# What to do with 921



## jmillecpa (Jul 17, 2003)

I upgraded to the 622 and was wondering what to do with the 921. I am sure there is not any resale value. Does Dish want them back for anything or should it just be dropped off a the recycling center?


----------



## Grandude (Oct 21, 2004)

You could pull out the hard drive and install it on your computer before trashing the rest. You would have to be somewhat computer savvy to do this though.


----------



## chris03053 (Dec 5, 2005)

jmillecpa said:


> I upgraded to the 622 and was wondering what to do with the 921. I am sure there is not any resale value. Does Dish want them back for anything or should it just be dropped off a the recycling center?

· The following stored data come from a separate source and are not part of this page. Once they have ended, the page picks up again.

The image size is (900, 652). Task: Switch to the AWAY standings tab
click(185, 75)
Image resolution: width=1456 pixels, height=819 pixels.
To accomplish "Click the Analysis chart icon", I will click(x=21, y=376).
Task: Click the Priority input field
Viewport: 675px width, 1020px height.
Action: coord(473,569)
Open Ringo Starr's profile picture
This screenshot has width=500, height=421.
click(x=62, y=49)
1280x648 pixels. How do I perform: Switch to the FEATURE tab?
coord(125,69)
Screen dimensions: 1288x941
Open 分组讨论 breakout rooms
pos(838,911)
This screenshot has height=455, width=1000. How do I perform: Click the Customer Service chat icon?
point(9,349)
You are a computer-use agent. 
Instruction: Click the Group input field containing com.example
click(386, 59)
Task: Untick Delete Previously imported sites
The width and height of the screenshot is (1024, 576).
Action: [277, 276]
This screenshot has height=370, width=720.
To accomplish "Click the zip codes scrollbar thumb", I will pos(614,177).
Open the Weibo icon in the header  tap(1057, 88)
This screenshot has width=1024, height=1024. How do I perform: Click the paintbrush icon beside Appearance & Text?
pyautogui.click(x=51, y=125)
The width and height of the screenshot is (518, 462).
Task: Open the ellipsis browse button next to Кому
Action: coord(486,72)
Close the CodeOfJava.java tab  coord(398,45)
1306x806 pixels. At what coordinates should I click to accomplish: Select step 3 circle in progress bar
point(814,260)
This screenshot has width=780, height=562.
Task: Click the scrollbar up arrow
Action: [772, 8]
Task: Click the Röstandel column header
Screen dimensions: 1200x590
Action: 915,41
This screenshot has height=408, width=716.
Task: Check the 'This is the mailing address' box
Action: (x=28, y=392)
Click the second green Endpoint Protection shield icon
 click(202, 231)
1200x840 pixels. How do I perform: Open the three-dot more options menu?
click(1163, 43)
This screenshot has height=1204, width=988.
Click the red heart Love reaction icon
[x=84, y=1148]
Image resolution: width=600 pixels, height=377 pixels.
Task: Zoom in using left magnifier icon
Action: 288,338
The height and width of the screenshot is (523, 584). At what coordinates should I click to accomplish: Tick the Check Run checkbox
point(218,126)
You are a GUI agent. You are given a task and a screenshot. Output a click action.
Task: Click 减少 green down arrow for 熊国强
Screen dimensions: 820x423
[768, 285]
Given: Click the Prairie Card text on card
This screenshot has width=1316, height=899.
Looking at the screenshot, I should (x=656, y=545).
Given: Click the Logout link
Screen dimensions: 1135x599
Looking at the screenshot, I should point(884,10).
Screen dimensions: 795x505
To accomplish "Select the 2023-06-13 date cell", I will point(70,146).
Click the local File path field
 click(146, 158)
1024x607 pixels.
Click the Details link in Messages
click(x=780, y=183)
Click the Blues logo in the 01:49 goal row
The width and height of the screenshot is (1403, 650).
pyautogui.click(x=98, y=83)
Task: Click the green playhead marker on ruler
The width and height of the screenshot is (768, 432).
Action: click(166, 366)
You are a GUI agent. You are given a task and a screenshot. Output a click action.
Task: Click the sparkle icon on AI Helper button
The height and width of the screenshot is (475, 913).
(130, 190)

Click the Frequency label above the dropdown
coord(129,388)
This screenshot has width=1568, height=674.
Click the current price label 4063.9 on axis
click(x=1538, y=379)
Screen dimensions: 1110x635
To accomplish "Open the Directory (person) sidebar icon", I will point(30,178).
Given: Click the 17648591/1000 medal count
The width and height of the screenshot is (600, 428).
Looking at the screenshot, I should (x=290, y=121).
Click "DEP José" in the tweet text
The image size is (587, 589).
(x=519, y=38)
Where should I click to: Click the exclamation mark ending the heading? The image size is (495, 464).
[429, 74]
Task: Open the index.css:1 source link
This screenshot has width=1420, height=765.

I notice people buying the 921hd on Ebay.
Whats up with that?
Will it still work after Aug 15? 
Can it still be activated?


----------



## boy654 (Dec 21, 2006)

chris03053 said:


> I notice people buying the 921hd on Ebay.
> Whats up with that?
> Will it still work after Aug 15?
> Can it still be activated?


do you think SD programming is going away? Any receiver with the current access card can be activated, however the 921 can't decode the MPEG4 encoding Dish is going to use for all HD channels. It's still useful and the HD output has a better picture (IMO) on SD channels than a SD receiver.


----------



## chris03053 (Dec 5, 2005)

jmillecpa said:


> I upgraded to the 622 and was wondering what to do with the 921. I am sure there is not any resale value. Does Dish want them back for anything or should it just be dropped off a the recycling center?


Sell it on Ebay Avg. $135-$200


----------



## Michael P (Oct 27, 2004)

What's the deal with Aug. 15th? I have not read anywhere that E* is puling the few MPEG2 HD channels that were grandfathered.

Even if they did make all satellite HD MPEG 4, the 921 is a dandy OTA box.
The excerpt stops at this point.